It really isn’t so hard to show appreciation


In the Korean drama Dalja’s Spring (2007), there’s a scene where the female lead puts in tons of effort to prepare for the birthday celebration of her boyfriend. And her lover reciprocates her effort with a single comment: “The dress that you are wearing does not suit you.” It’s amazing that an entire day of effort is rewarded with one devastatingly hurtful statement.

While it’s been said that we should not allow our temperaments to be dictated by the comments of others, comments and criticisms from others do affect all of us to a certain extent one way or another. After all, all of us – both introverts and extroverts alike- look forward to social interaction. It’s just the degree of interaction that varies. Therefore, acceptance in our social groups is an important component to our well-being.

It’s therefore regrettable that few people in life give others compliments. In fact, on the contrary, many criticise and reject. For some, rejecting and criticising is their way of life. For others, putting someone down seems to give them a sense of superiority. This is especially prevalent in the workplace, where ideas are often shot down completely before much thought is given to its feasibility.

While it is true that we should offer our thoughts and comments to improve on the ideas of others, it is equally important that we try to retain certain aspects of the original ideas as long as they are acceptable. Personally, I will strive to retain at least 50 percent of the person’s original work. However, in real life, the idea often gets discarded. The final product often ends up being an entirely different version, and provides a vision that is completely different from the originator of the ideas.

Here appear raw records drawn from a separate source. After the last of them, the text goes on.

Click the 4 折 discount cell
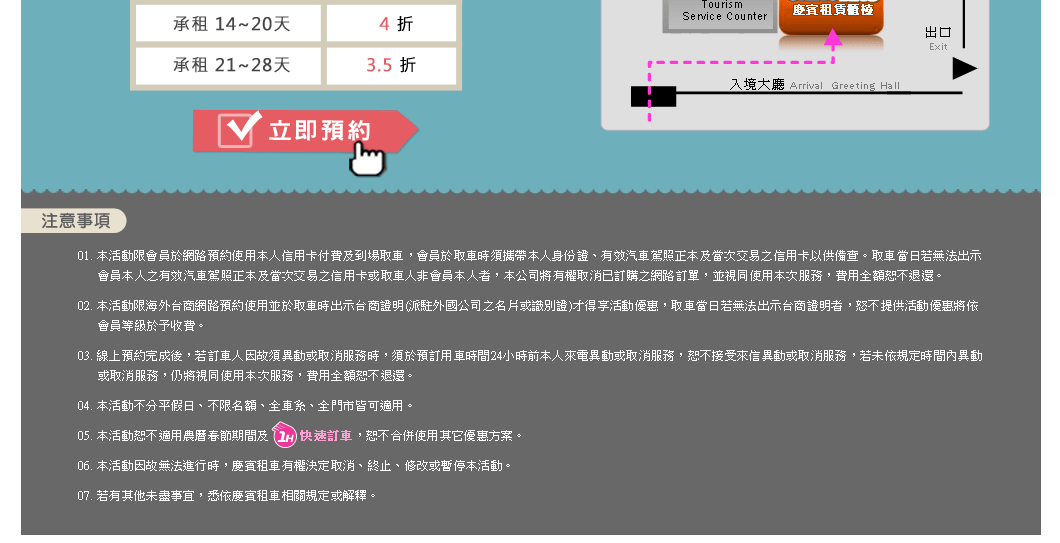(x=391, y=24)

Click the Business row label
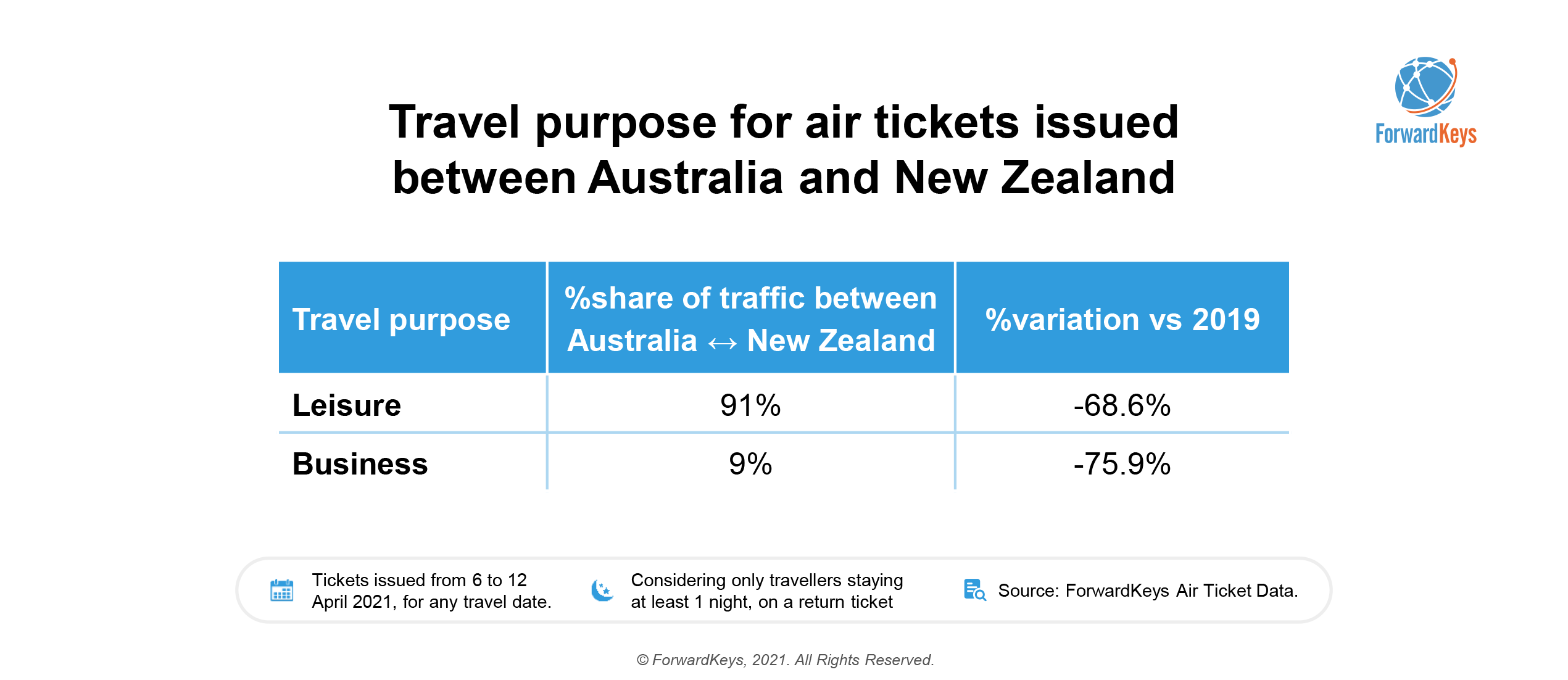[360, 463]
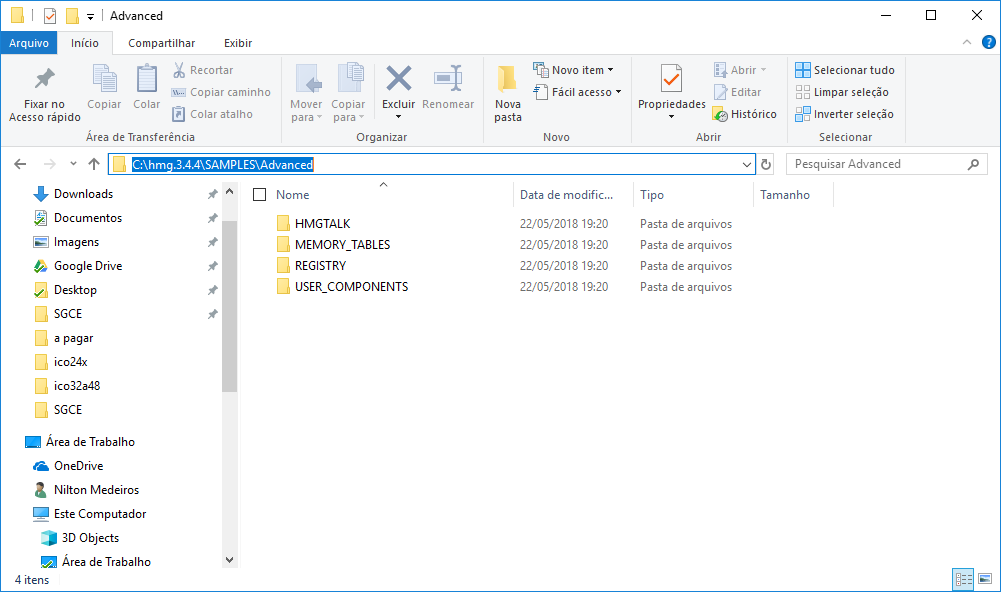The height and width of the screenshot is (592, 1001).
Task: Switch to the Compartilhar ribbon tab
Action: (161, 43)
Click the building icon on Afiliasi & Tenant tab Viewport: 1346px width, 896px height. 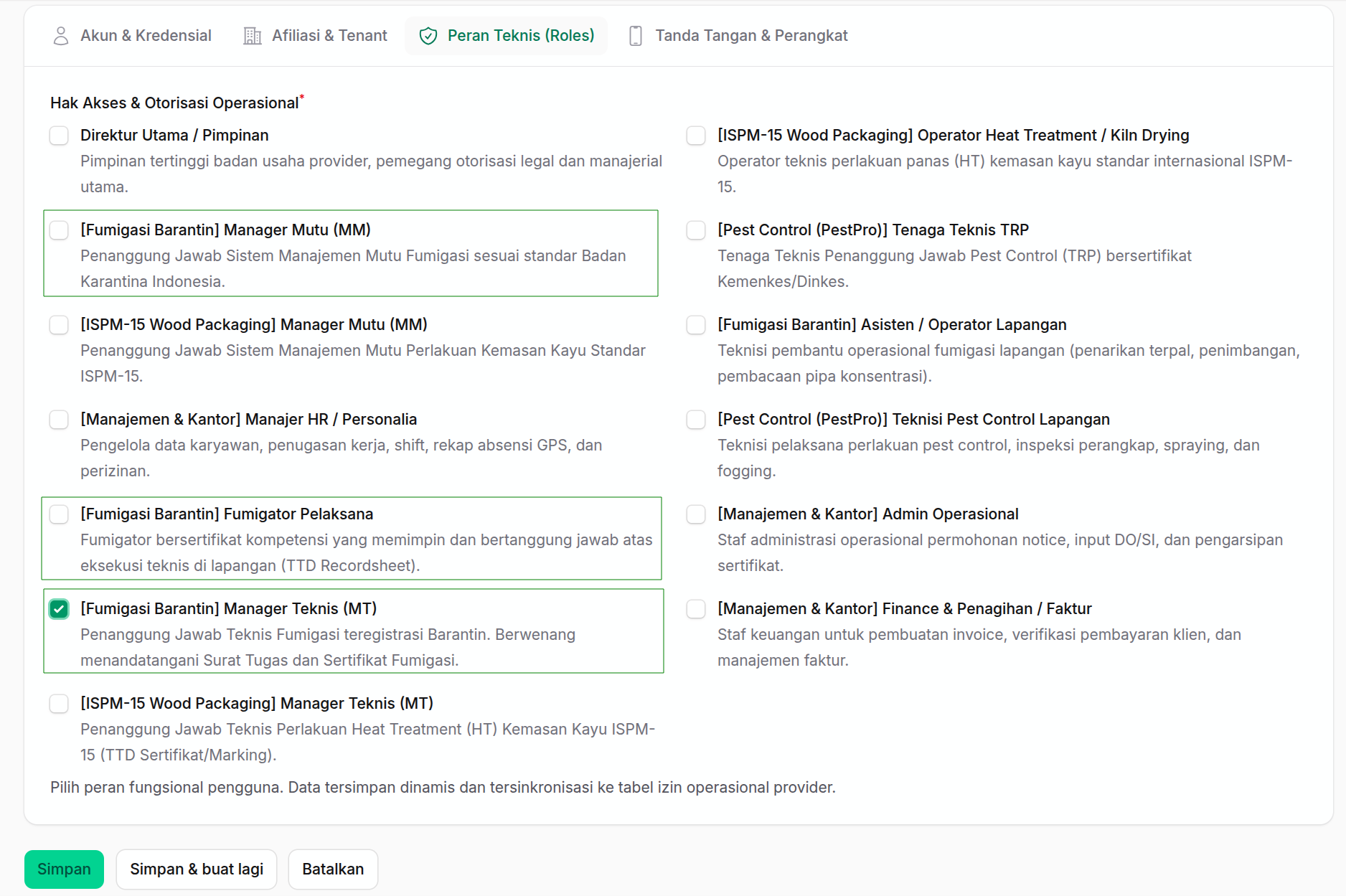pos(253,36)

Assuming that we have the authority to put someone’s idea down, we should try our best to salvage whatever is workable in the original version first. This is because the individual who has come up with the idea has put in time and effort in it. More importantly, rejecting the idea outright will convey a rather negative message, which is “You are wrong, and I am right”, “I am better than you” etc. Now, if we were to completely reject someone’s idea and then provide our take on the ideas, do you think the person will accept our contributions? 

So, acceptance must come first.

As an educator, I always believe in encouraging the heart. To my students, I never fail to add a note of encouragement in the daily lessons, no matter how they have done in the lessons.  And I always acknowledge and accept their responses while guiding them to explore issues in the lessons from different perspectives. I feel that it’s not only important that the students have a sense of acceptance in class, they should be encouraged by the educators as well. Unfortunately, it is often not the case in the workplace, where rejections and criticism by supervisors are common.   

I have a friend who was conversing with his fellow colleague and myself once. Upon noticing the unique jade bracelet that she is wearing, he complimented her on how the colour of the bracelet complements the colour of her blouse. And that put a smile on her face for quite a while. And their rapport gradually grew stronger since that day.

Such is the impact of showing a sign of appreciation.  

Throw “rejection” and “criticism” out of the window, not someone’s idea.